Verilen metin:
============================================================

Emsal Mahkeme Kararı İstanbul 11. Asliye Ticaret Mahkemesi 2022/740 E. 2023/742 K. 17.10.2023 T.

Görüntülediğiniz mahkeme kararı henüz kesinleşmemiştir. Yararlı olması amacıyla eklenmiştir.

T.C.
İSTANBUL
11. ASLİYE TİCARET MAHKEMESİ

ESAS NO:2022/740 Esas
KARAR NO:2023/742

DAVA:İtirazın İptali (Taşıma Sözleşmesi Kaynaklı)
DAVA TARİHİ:07/11/2022
KARAR TARİHİ:17/10/2023

Mahkememizde görülmekte olan İtirazın İptali (Taşıma Sözleşmesi Kaynaklı) davasının yapılan açık yargılaması sonunda,
GEREĞİ DÜŞÜNÜLDÜ:
DAVA DİLEKÇESİ:
Davacı vekili dava dilekçesinde; müvekkil şirket elektronik ürün ticareti yapmakta olduğunu, gelen sipariş üzerine müvekkil firma ekteki faturalarda yer alan iki adet … … Telefonu hazırlayarak, müşteriye göndermek üzere kargo firması olan davalı … Anonim Şirketi firmasının … şubesine 21.10.2021 tarihinde teslim ettiğini, aradan zaman geçmesine rağmen kargo alıcıya teslim edilmemiş olup, kargonun gönderi kodu sorgulandığında ürünlerin halen kargoda (davalının aktarma merkezinde) olduğunun görüldüğünü, kargodaki ürünler halen kayıp-çalıntı durumunda olduğunu, davalı firmaya 26.10.2021 tarihinde gerekli başvurular yapılmasına rağmen ürünleri içeren kargo kayıp-çalıntı olduğundan kargo müvekkile teslim edilmediği gibi ürünlerin bedelleri de müvekkile ödenmediğini, bunun üzerine ürün bedellerinin tazmini amacıyla davalı aleyhine …. İcra Dairesinin … Esas dosyası ile icra takibine girişilmişse de borçlu tarafından haksız olarak icra takibine itiraz edilmesi nedeniyle, takibin durduğunu, davalının itirazı üzerine dava açmadan evvel zorunlu arabuluculuk yoluna başvurulmuş olup, görüşmeler anlaşamama ile sonuçlandığını, ayrıca kargoya teslim edilen cihazların tespiti, el konulması ve suça karışan kişilerin tespiti ile cezalandırılması talebiyle… Cumhuriyet Başsavcılığına müracaat edilmiş olup, Savcılık tarafından 2021/… Soruşturma numarası ile soruşturmaya başlandığını, soruşturma halen devam etmekte olup, dosyanın savcılıktan celbini talep ettiklerini, açıklanan tüm bu nedenlerle ve fazlaya ilişkin haklar saklı kalmak kaydıyla …. İcra Dairesinin … Esas sayılı icra dosyasındaki davalının itirazının iptaline, takibin devamına, itirazında haksız ve kötüniyetli olan davalı aleyhine %20’den aşağı olmamak üzere icra inkar tazminatına hükmedilmesine, yargılama giderlerinin karşı tarafa yükletilmesine karar verilmesini talep ve dava etmiştir.

============================================================

Verilen bilgiler:

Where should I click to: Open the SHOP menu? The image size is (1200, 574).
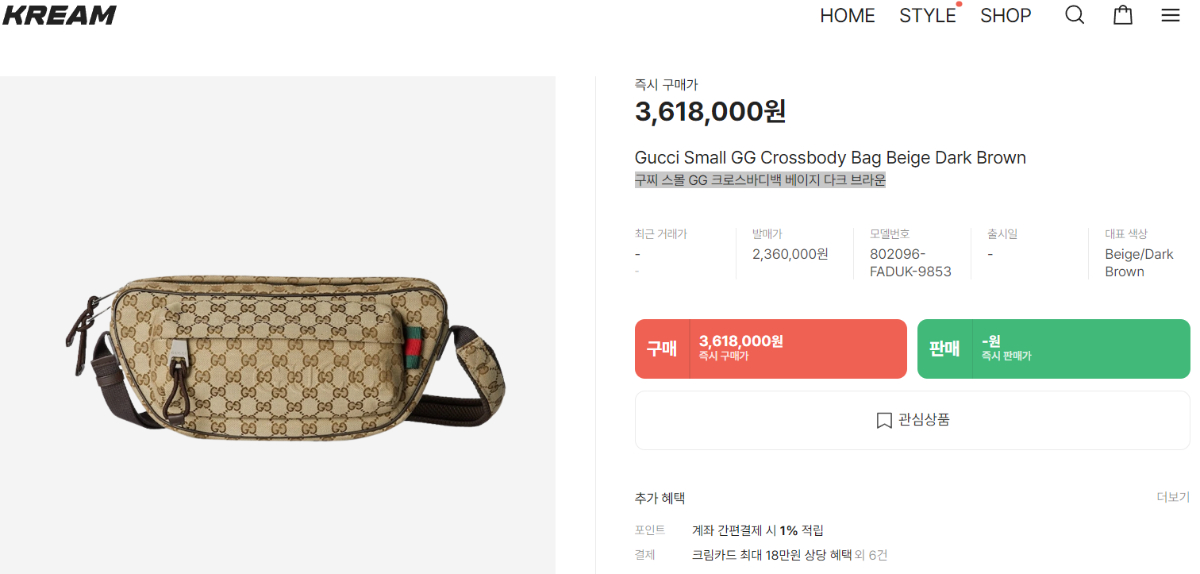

============================================================

Görev:
Verilen metinde "Davacı vekili dava dilekçesinde" diye başlayan paragrafı, temel bilgilerini koruyarak kısa maddeler hâlinde yeniden yazınız.

Tam çözüm:
- Davacı şirket elektronik ürün ticareti yapmaktadır. Gelen sipariş üzerine iki telefonu müşteriye gönderilmek üzere 21.10.2021 tarihinde davalı kargo şirketinin şubesine teslim etmiştir.
- Kargo alıcıya teslim edilmemiştir. Gönderi sorgulandığında ürünlerin davalının aktarma merkezinde göründüğü anlaşılmıştır ve ürünler kayıp-çalıntı durumundadır.
- 26.10.2021 tarihinde davalıya başvurulmuştur. Buna rağmen ürünler teslim edilmemiş, bedelleri de ödenmemiştir.
- Ürün bedellerinin tazmini için icra takibi başlatılmıştır. Davalının itirazı üzerine takip durmuştur.
- Dava açılmadan önce zorunlu arabuluculuğa başvurulmuş, görüşmeler anlaşmazlıkla sonuçlanmıştır.
- Cumhuriyet Başsavcılığına başvurulmuş ve soruşturma başlatılmıştır. Soruşturma sürmektedir ve dosyanın savcılıktan celbi istenmiştir.
- Fazlaya ilişkin haklar saklı tutularak şunlar talep edilmiştir:
  - itirazın iptali ve takibin devamı,
  - davalı aleyhine %20'den az olmamak üzere icra inkâr tazminatı,
  - yargılama giderlerinin davalıya yükletilmesi.